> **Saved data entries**
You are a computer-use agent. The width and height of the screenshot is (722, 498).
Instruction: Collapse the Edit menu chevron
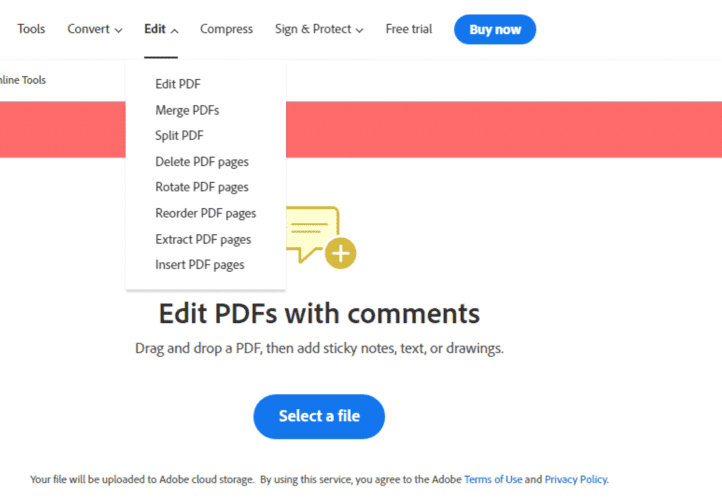point(175,31)
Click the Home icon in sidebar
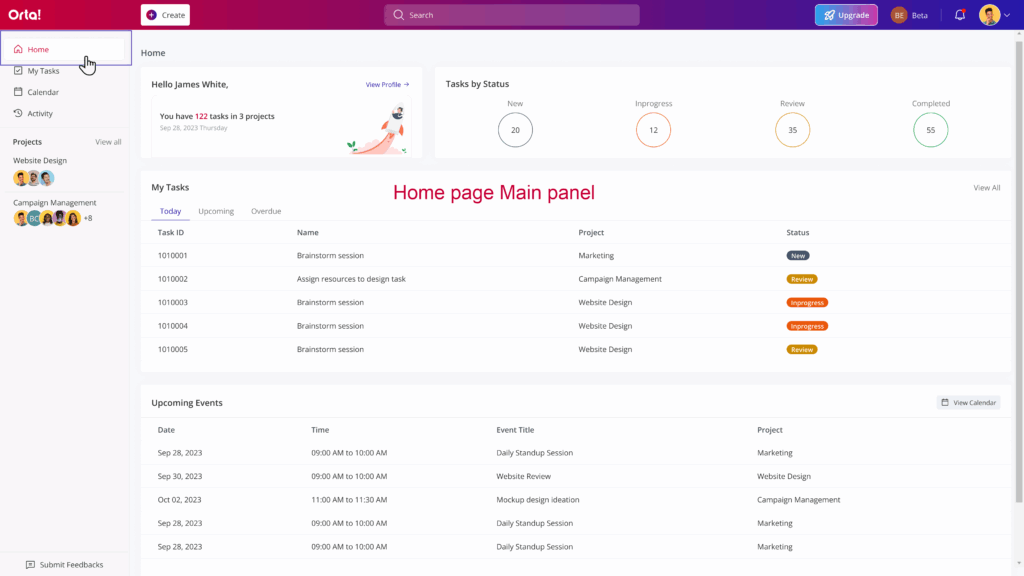Viewport: 1024px width, 576px height. pyautogui.click(x=18, y=49)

> **What needs to be done**
Write out the records above exactly. Pictures do not belong in the copy.

> **Answer section**
You are a computer-use agent. The width and height of the screenshot is (722, 498).
Instruction: Collapse the Edit menu chevron
point(175,31)
Click the Home icon in sidebar
Viewport: 1024px width, 576px height. pyautogui.click(x=18, y=49)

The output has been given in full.